ForJadeForest/ICD-LM

Repository files navigation

ICD-LM

ICD-LM: Configuring Vision-Language In-Context Demonstrations by Language Modeling

Prepare

git clone 
conda create -n icdlm python=3.10
conda activate icdlm
pip install -r requirements.txt

# install the openicl package
mkdir requirements_repo
cd requirements_repo
# for anonymous submit, it will fix in Formal version
git clone https://github.com/ForJadeForest/OpenICL.git
cd OpenICL
git checkout -b coco_caption origin/coco_caption
pip install -e ./
cd ../..

.env config

You should set the Environment varibles for dataset path and openflamingo path:

CHECKPOINT_PATH="./openflamingo"  # the checkpoint path you want to save
COCO_PATH="/path/to/mscoco"
VQAV2_PATH="/path/to/vqav2"
RESULT_DIR="/path/to/result"  # the dir to save result(checkpoint, inference metric, cache...)

The flamingo checkpoint path will download automatically.

Datasets

MSCOCO

We use the mscoco train dataset to generate. So you should prepare the mscoco2017 or mscoco2014

|-- mscoco
|    |
|    |- mscoco2017
|    |   |
|    |   |- train2017
|    |   |- val2017
|    |   |- annotations
|    |       |
|    |       |- captions_train2017.json
|    |       |- captions_val2017.json
|    |- mscoco2014
|        |
|        |- train2014
|        |- val2014
|        |- annotations
|            |
|            |- captions_train2014.json
|            |- captions_val2014.json

VQAV2

We use the VQAV2 train dataset to generate the good ICD Sequences. So you should prepare the VQAV2 dataset or if you can download datasets from huggingface you can use configs/dataset/vqav2_online.yaml.

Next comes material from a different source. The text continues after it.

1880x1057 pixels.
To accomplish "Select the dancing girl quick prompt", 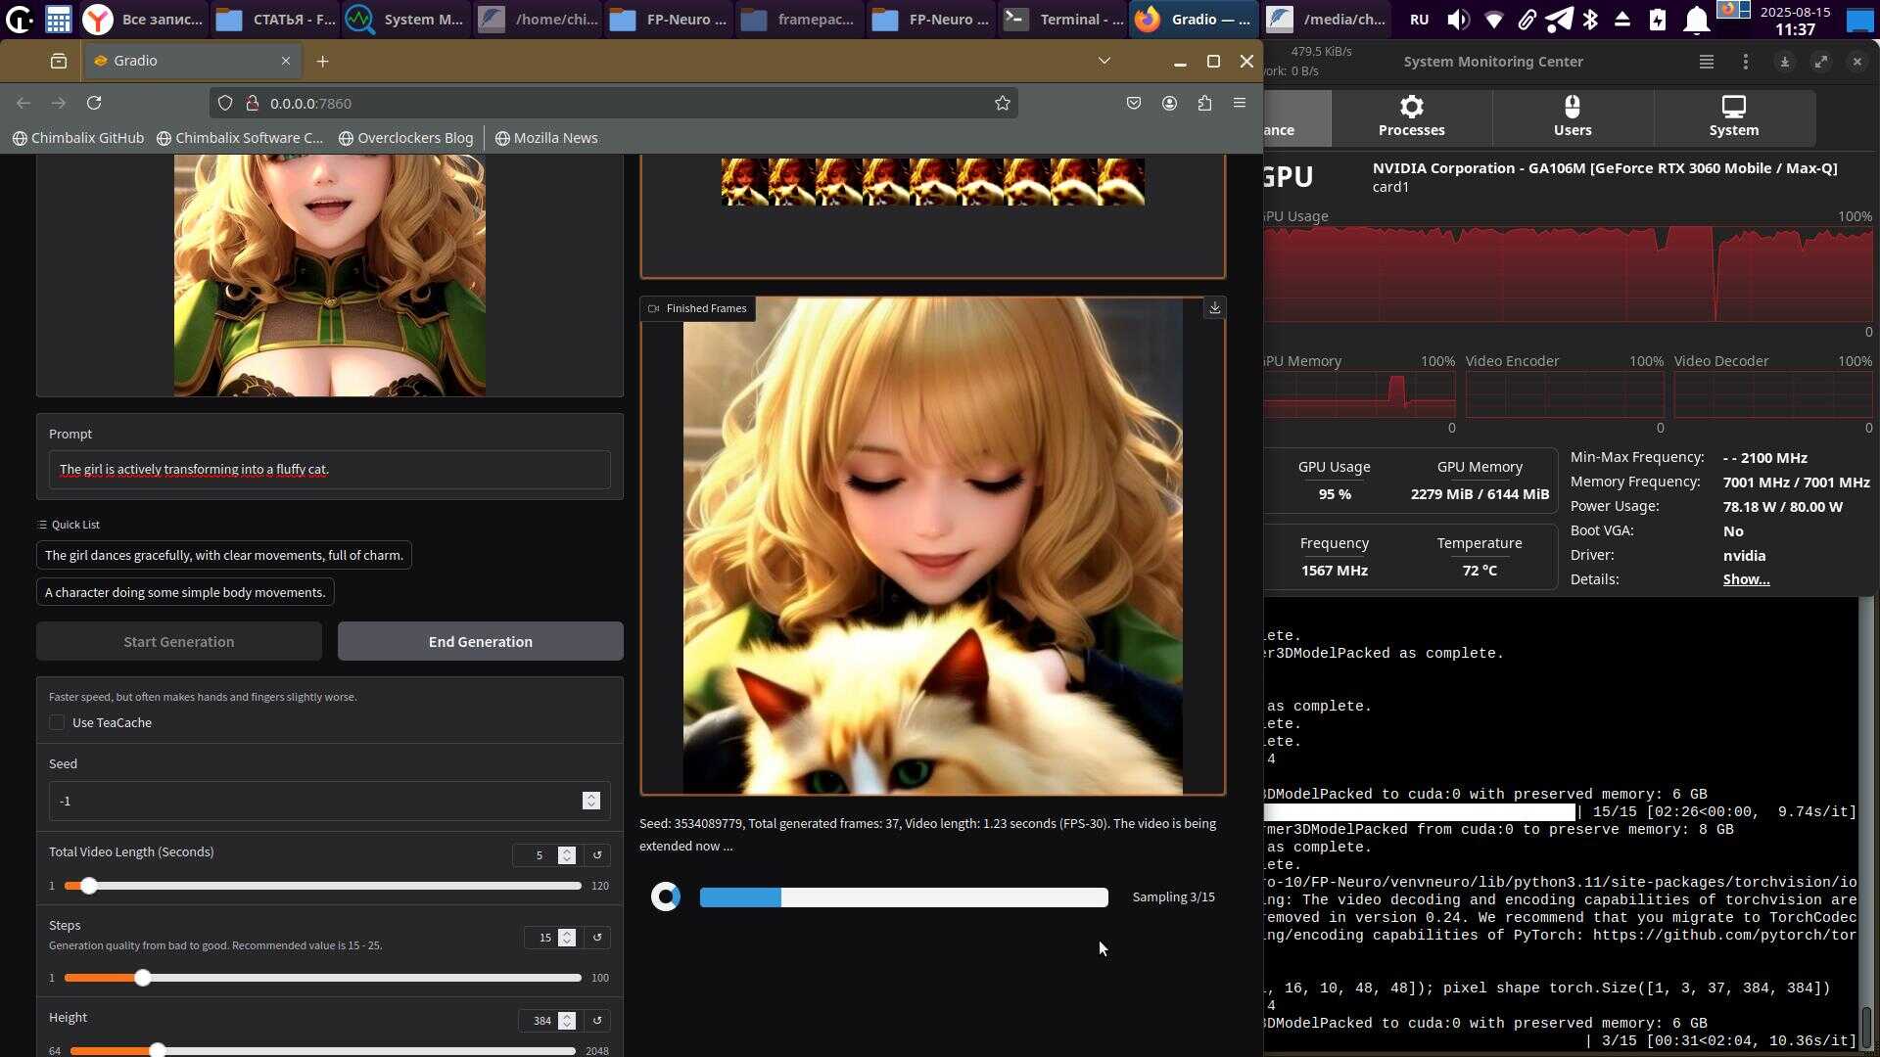I will pyautogui.click(x=224, y=556).
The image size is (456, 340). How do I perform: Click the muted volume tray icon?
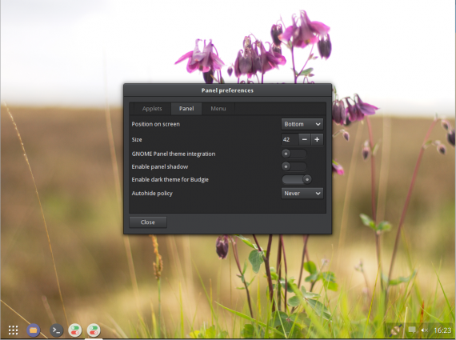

# For download the vqav2 dataset:
wget https://s3.amazonaws.com/cvmlp/vqa/mscoco/vqa/v2_Annotations_Train_mscoco.zip -O /path/to/vqav2/
wget https://s3.amazonaws.com/cvmlp/vqa/mscoco/vqa/v2_Annotations_Val_mscoco.zip -O /path/to/vqav2/
wget https://s3.amazonaws.com/cvmlp/vqa/mscoco/vqa/v2_Questions_Train_mscoco.zip -O /path/to/vqav2/
wget https://s3.amazonaws.com/cvmlp/vqa/mscoco/vqa/v2_Questions_Val_mscoco.zip -O /path/to/vqav2/

cd /path/to/vqav2/
unzip v2_Annotations_Train_mscoco.zip
unzip v2_Annotations_Val_mscoco.zip
unzip v2_Questions_Train_mscoco.zip
unzip v2_Questions_Val_mscoco.zip


# for preprepare the dataset.
python src/dataset_module/preprocess/vqav2_hf.py --root_path /path/to/vqav2/

Then, set the VQAV2_PATH environment variable in .env. (If you use vaqv2_local as dataset)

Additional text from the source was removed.